From annoying things like gaining weight and having an hour commute for work to big things like depression and a NICU baby. I can’t say I handle things particularly well now days. (Thanks anxiety and depression.) But I do feel like I have a better grasp on things that don’t go my way.

Gaining weight taught me that I could take control of myself and do something hard (something I get to learn all over again after the baby weight!). My hour-long commute taught me how blessed I was to have a job in my field. It taught me to be grateful for a car that never failed me and had amazing gas mileage. Depression is still raking me over the coals to teach me more lessons than I can list here.

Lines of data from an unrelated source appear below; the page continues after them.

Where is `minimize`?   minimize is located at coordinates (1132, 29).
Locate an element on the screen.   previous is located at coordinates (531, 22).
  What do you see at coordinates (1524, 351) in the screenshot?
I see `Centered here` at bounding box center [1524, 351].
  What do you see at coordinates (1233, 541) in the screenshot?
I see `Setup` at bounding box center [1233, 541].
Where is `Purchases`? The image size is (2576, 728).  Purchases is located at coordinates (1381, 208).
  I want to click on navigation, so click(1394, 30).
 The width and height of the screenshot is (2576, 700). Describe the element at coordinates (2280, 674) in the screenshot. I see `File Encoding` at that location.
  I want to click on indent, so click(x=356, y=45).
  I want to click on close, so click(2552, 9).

My now 20-month-old is what really got me thinking here…I never thought it would be me. To go to the hospital for monitoring and end up induced. To need an unplanned c-section (seriously my biggest fear). To have a baby lifeflighted, spend 39-days in three different hospitals, come home on a feeding tube, need oxygen, have three surgeries, or need feeding therapy, physical therapy, and early intervention.

But I can’t tell you how grateful I am for every bit of it.

My baby was less than two weeks old in his second NICU when I was informed he would be transferred to the children’s hospital that afternoon. I was just getting used to that NICU. I’d been at the hospital for hours already and quickly texted my husband to let him know what was going on. The nurses started packing up his room and having me fill out paperwork. I pumped when I could and tried to be ready for transport.

I remember what I was wearing that day: a long-sleeved black shirt with a collared shirt underneath, black snow boots, my hair in a ponytail, and no eyeliner under my eyes. I sat rocking my sweet boy trying not to cry. The big, scary things happened so fast and progress was slow. The nurse handed me some tissues and remarked several times how impressed she was that I was handling it so well.

I didn’t feel like I was.

But I realized that I was learning to go with the flow more and more. There are things I have little control over. Detours that will takes days and weeks and months. Probably even years.

My baby didn’t get transferred that day. We did end up at the children’s hospital a few weeks later though, and I cried a lot that day. And then I looked for the positive and dealt with it.

I’m still learning to accept the detours in my life. I’m still learning not to panic when things don’t go my way. I still get frustrated, angry, and sad at my circumstances. But I try to remember how comfortable I am driving my van when I don’t know where I’m going. Life is just like that….just on a much bigger scale.